Records from a data source:
——————

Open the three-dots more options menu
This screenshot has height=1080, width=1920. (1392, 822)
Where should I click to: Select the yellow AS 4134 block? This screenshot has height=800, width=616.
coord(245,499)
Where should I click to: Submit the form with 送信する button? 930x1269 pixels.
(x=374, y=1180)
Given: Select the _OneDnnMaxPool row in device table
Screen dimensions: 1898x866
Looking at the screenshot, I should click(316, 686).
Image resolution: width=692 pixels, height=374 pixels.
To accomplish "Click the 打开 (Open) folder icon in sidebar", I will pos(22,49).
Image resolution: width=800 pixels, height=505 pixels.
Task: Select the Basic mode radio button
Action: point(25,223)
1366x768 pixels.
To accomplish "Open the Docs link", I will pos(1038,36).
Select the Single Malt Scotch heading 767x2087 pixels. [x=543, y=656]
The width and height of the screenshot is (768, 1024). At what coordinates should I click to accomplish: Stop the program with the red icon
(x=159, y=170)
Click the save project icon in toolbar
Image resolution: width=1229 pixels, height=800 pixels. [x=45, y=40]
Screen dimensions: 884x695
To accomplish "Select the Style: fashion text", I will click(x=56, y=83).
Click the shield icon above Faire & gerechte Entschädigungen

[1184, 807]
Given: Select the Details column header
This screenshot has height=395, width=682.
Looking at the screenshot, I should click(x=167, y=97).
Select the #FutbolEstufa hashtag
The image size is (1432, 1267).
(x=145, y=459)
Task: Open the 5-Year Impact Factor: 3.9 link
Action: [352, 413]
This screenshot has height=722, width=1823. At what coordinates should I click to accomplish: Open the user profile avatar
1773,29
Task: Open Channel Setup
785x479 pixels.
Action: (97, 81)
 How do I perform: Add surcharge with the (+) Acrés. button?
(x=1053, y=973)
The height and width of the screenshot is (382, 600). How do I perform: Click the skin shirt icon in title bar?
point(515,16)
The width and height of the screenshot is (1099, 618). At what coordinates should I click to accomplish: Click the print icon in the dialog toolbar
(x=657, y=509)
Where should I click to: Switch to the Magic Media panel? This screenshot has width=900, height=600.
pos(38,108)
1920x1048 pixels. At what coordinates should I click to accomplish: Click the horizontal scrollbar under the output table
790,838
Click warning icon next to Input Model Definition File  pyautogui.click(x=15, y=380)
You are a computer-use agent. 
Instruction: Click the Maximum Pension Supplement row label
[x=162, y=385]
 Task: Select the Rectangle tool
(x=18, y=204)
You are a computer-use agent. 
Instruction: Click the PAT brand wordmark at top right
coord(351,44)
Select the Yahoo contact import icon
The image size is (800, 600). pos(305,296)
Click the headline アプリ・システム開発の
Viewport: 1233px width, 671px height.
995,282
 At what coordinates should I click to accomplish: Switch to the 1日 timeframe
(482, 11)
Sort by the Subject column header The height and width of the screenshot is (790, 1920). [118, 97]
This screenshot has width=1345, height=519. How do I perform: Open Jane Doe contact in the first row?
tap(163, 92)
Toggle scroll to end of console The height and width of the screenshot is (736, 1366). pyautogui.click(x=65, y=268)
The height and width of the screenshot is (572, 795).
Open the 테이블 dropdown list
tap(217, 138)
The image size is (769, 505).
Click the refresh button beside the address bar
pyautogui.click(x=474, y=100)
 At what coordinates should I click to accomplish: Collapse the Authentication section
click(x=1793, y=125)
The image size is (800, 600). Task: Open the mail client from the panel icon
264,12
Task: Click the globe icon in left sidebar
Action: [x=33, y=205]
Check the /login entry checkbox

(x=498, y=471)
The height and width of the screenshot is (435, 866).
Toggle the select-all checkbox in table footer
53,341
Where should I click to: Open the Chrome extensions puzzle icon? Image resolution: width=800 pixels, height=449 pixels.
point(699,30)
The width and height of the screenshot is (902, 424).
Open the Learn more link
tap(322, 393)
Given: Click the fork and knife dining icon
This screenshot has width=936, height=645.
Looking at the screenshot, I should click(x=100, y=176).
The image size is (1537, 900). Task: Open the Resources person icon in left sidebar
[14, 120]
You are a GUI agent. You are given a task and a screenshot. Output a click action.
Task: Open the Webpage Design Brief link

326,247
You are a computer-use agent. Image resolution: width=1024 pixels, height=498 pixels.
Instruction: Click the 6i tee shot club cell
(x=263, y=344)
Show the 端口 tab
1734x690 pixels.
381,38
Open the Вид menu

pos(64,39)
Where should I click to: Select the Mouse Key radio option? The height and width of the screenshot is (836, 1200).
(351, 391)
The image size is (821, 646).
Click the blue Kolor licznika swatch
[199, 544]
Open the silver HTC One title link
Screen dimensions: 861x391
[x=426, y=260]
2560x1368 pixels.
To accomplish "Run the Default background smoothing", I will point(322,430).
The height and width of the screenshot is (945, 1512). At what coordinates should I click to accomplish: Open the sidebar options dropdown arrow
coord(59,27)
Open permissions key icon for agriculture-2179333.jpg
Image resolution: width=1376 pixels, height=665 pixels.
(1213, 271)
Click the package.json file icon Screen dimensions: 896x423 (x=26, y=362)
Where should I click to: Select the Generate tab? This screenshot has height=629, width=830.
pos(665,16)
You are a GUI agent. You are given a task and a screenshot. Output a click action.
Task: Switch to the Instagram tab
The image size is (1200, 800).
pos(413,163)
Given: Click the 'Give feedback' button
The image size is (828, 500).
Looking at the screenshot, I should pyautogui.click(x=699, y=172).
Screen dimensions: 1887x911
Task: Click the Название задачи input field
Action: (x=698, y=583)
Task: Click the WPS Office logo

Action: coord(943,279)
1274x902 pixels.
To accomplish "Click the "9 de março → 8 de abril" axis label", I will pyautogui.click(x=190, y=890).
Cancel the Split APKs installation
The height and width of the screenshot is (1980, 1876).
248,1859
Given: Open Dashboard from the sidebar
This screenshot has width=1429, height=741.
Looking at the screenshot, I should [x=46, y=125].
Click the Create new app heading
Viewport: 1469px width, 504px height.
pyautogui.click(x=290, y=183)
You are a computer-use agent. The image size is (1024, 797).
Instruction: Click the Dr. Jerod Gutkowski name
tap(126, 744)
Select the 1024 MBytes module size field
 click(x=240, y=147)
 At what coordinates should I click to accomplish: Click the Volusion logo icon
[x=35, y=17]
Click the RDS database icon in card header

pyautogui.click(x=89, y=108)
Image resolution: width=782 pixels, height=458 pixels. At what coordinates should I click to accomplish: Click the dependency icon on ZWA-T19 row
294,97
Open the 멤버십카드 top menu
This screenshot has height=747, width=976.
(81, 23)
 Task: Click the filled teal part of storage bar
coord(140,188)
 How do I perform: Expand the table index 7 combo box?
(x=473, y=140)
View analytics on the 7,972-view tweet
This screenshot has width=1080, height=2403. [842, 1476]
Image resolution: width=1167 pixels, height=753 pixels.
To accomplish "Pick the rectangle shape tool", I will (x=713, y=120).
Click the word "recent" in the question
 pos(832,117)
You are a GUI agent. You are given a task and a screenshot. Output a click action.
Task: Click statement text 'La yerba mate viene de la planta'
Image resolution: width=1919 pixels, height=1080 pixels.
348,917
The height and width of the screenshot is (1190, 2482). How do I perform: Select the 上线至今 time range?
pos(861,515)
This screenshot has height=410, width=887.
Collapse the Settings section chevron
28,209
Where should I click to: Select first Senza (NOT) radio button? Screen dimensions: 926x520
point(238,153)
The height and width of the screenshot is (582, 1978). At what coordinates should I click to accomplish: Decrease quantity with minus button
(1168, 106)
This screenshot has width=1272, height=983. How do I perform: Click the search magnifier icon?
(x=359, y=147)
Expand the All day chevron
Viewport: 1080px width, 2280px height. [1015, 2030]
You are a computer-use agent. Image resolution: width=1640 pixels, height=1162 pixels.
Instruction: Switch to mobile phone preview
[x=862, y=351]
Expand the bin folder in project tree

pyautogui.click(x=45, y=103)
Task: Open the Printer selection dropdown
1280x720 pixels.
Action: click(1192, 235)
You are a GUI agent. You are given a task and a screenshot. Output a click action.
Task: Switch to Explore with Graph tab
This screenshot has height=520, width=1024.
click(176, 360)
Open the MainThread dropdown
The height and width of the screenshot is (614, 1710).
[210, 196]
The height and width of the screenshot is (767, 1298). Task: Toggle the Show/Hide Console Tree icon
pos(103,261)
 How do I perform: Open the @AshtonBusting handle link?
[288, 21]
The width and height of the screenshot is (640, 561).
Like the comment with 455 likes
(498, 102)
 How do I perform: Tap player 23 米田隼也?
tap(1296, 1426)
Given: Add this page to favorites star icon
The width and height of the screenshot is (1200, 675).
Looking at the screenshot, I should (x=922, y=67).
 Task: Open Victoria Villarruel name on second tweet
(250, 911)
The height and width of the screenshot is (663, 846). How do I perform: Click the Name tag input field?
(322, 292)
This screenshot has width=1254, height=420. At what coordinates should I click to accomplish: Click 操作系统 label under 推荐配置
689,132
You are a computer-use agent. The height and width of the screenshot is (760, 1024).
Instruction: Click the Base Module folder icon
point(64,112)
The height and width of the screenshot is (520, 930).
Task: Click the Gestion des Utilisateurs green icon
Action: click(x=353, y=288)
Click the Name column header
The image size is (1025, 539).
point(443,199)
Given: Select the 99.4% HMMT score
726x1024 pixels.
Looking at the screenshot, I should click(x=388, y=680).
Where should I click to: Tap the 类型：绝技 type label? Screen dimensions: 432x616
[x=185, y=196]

——————

*WHAT THE TASK REQUIRES*: In the entries above, find the line holding "Sort by the" and the line holding "Toggle scroll to", then retype exactly those two lines and every line between them, and nothing else.

*TASK RESULT*:
Sort by the Subject column header The height and width of the screenshot is (790, 1920). [118, 97]
This screenshot has width=1345, height=519. How do I perform: Open Jane Doe contact in the first row?
tap(163, 92)
Toggle scroll to end of console The height and width of the screenshot is (736, 1366). pyautogui.click(x=65, y=268)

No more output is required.